Exercise objective ▸ What is needed is an exact transcription of every record below.

==== Provided records ====

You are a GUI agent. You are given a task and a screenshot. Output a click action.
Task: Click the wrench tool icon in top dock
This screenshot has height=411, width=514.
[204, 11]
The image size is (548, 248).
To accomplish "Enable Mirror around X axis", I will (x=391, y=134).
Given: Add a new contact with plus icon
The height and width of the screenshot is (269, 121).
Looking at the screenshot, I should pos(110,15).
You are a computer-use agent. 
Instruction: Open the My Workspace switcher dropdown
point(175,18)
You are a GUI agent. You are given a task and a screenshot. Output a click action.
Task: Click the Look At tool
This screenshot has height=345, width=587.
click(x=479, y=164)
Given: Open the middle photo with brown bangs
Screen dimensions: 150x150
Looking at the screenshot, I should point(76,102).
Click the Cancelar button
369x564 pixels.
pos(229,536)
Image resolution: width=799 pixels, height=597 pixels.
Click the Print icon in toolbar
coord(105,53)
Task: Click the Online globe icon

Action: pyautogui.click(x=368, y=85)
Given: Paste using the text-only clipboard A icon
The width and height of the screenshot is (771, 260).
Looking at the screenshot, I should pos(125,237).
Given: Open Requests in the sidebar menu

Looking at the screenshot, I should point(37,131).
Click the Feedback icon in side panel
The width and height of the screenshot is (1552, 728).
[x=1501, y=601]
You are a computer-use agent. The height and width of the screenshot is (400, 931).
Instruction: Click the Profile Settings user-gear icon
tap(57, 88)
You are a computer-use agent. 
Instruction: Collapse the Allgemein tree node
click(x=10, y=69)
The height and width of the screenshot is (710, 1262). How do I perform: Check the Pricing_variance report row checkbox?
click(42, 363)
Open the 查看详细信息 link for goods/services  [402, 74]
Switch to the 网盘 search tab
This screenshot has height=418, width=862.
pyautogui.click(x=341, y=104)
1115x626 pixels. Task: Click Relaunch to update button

====

Exercise response ▸
You are a GUI agent. You are given a task and a screenshot. Output a click action.
Task: Click the wrench tool icon in top dock
This screenshot has height=411, width=514.
[204, 11]
The image size is (548, 248).
To accomplish "Enable Mirror around X axis", I will (x=391, y=134).
Given: Add a new contact with plus icon
The height and width of the screenshot is (269, 121).
Looking at the screenshot, I should pos(110,15).
You are a computer-use agent. 
Instruction: Open the My Workspace switcher dropdown
point(175,18)
You are a GUI agent. You are given a task and a screenshot. Output a click action.
Task: Click the Look At tool
This screenshot has height=345, width=587.
click(x=479, y=164)
Given: Open the middle photo with brown bangs
Screen dimensions: 150x150
Looking at the screenshot, I should point(76,102).
Click the Cancelar button
369x564 pixels.
pos(229,536)
Image resolution: width=799 pixels, height=597 pixels.
Click the Print icon in toolbar
coord(105,53)
Task: Click the Online globe icon

Action: pyautogui.click(x=368, y=85)
Given: Paste using the text-only clipboard A icon
The width and height of the screenshot is (771, 260).
Looking at the screenshot, I should pos(125,237).
Given: Open Requests in the sidebar menu

Looking at the screenshot, I should point(37,131).
Click the Feedback icon in side panel
The width and height of the screenshot is (1552, 728).
[x=1501, y=601]
You are a computer-use agent. The height and width of the screenshot is (400, 931).
Instruction: Click the Profile Settings user-gear icon
tap(57, 88)
You are a computer-use agent. 
Instruction: Collapse the Allgemein tree node
click(x=10, y=69)
The height and width of the screenshot is (710, 1262). How do I perform: Check the Pricing_variance report row checkbox?
click(42, 363)
Open the 查看详细信息 link for goods/services  [402, 74]
Switch to the 网盘 search tab
This screenshot has height=418, width=862.
pyautogui.click(x=341, y=104)
1115x626 pixels. Task: Click Relaunch to update button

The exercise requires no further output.